つまり、羊のために自分から進んで命を捨てるということです。誰かから強引に命を奪われてしまうのではなくて、自分で進んでそうするとキリストはおっしゃっています。ここにイエス・キリストの群れに対する深い愛が示されています。
だからこそ、羊の方でも自分を愛してくださるお方の声がわかるのです。自分を愛してくださるお方であるからこそ、心から尊敬し、従って行こうとする思いになるのです。

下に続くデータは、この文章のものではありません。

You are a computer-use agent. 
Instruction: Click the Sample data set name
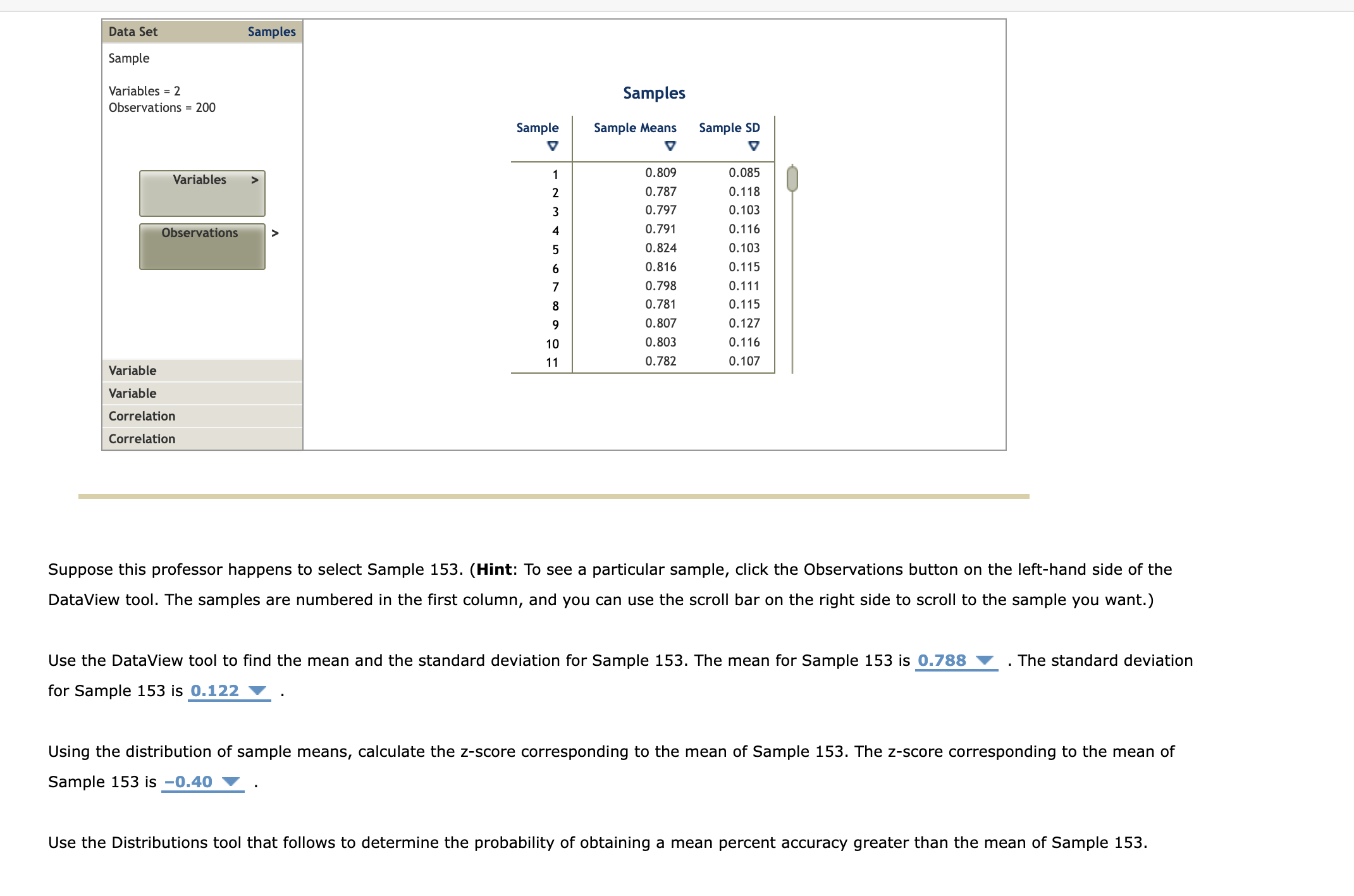pyautogui.click(x=129, y=58)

わたしには、小学校一年生の時の、こんな事件の思い出があります。その頃私が通っていたのは、山陰地方の田舎の小学校でした。冬の暖房には、当時、石炭をくべる「だるまストーブ」が使われていました。その事件は、六年生のクラスで起こりました。突然だるまストーブの足が折れて、燃え盛るストーブが傾き始めたのでした。担任の先生はとっさに素手で倒れそうになったストーブを支えて大火傷を負いました。
次の週の月曜日、白い包帯を手にしたその先生を前に、校長先生がその出来事を朝礼の時間にお話してくださいました。小学校一年生のわたしでしたが、すごく感動したのを覚えています。先生に対する尊敬の気持ちが自然と沸き起こってきました。先生と言うものは、こんなにまでしてわたしたちのことを思っていてくださるんだ、ということを身をもって感じることができたからです。
わたしたちの羊飼い、主イエス・キリストは、ご自分の命をささげて、ご自分の群れを守ってくださいます。そんなにも羊を愛してくださるお方ですから、羊も、自分を愛してくださるそのお方の声に耳を傾け、従って行きます。
イエス様はおっしゃいました。
「わたしには、この囲いに入っていないほかの羊もいる。その羊をも導かなければならない。その羊もわたしの声を聞き分ける。こうして、羊は一人の羊飼いに導かれ、一つの群れになる。」
偽のリーダーたちはどんなにがんばっても群れを一つにすることはできませんでした。それは、群れを心から愛していなかったからです。けれども、命を捨ててでもわたしたちを愛してくださるお方によって、わたしたちは本当の一致を味わうことができるのです。キリストは、民族の枠を超えて、ご自分の羊を導いてくださいます。この群れの中に加わるようにと、良い羊飼いであるイエス・キリストがあなたをも招いてくださっています。